In these very difficult, recessionary times, a well-researched range aimed at us baby boomers who, unlike our own mothers, do not go into perms and big cotton knickers at forty, is certainly well overdue. We do still have spending power and to be treated as sad, saggy old Bagpuss Women by M&S, our favourite shop, is frankly, humiliating.
We want quality fabrics, a flattering cut, gorgeous colours and sophisticated, chic design – not A line skirts in viscose and jeans in ‘tencel’ thank you! Is that too much to ask of Marks & Spencer?
And finally, I wish M&S would take a lead and shun this obsession with celebrity culture which has been dominating (and arguably, ruining) our lives for a decade. Instead of paying vast sums to celebrities, why not invest in encouraging and training your fashion designers to actually think about designing for real customers. I might admire Marie Helvin’s youthful looks, but forgive me if I do not necessarily see her as some kind of ‘role model’ for my generation. Just because Twiggy looks good in your acid green mac, this will always say more about Twiggy (or the wonders of Photoshop) than your clothes! Please never, ever, under-estimate the intelligence of your customers.
I am not sure that writing to you in this way will achieve anything – but if one very small voice from your heartland in Berkshire can make any difference at all, I will feel it has been worth it.
Thank you for taking the time to read this and excuse my cynicism if I do not expect an answer!
Marks did reply, but our reader wasn’t particularly pleased with their answer, which she felt fobbed her off:
Thank you for writing to Sir Stuart. I am a member of his personal team and so replying on his behalf.
I was sorry to hear that you are disappointed with our Portfolio range and feel we have not addressed the needs of the market for this particular range. I can assure you that research has been carried out and we hoped that our customers would be pleased with the items of clothing on offer.

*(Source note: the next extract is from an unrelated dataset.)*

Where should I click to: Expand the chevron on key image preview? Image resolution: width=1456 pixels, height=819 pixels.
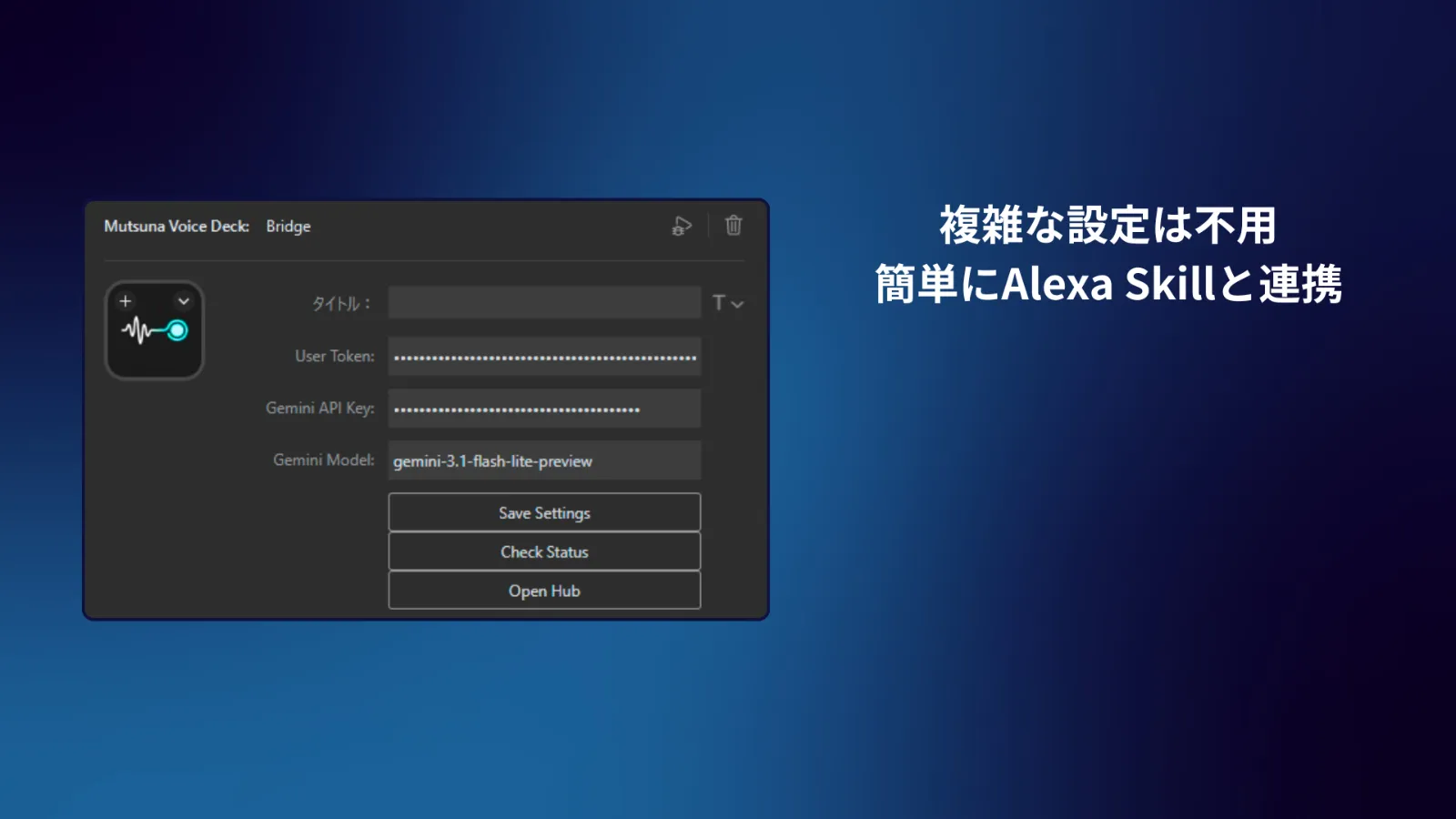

I can appreciate your comments concerning the design of the clothes with tie belts around the waist and also the type of fabrics used. I have passed these comments on to our buying department so that they are aware of your feedback. I’m sure they will give this their consideration as we always try to improve and make positive changes to the types of clothes we offer.
I have also noted your comments about how you feel we should take the lead and design clothes for ‘real’ customers rather than celebrities. This has been logged so that our marketing department is aware.
We always appreciate any customer feedback that enables us to improve our products and services: I do not underestimate the importance of listening to and understanding our customers’ views. I hope that you can continue to enjoy shopping with us.
On behalf of Sir Stuart, many thanks for contacting us.
Not really good enough, she thought – what do you think?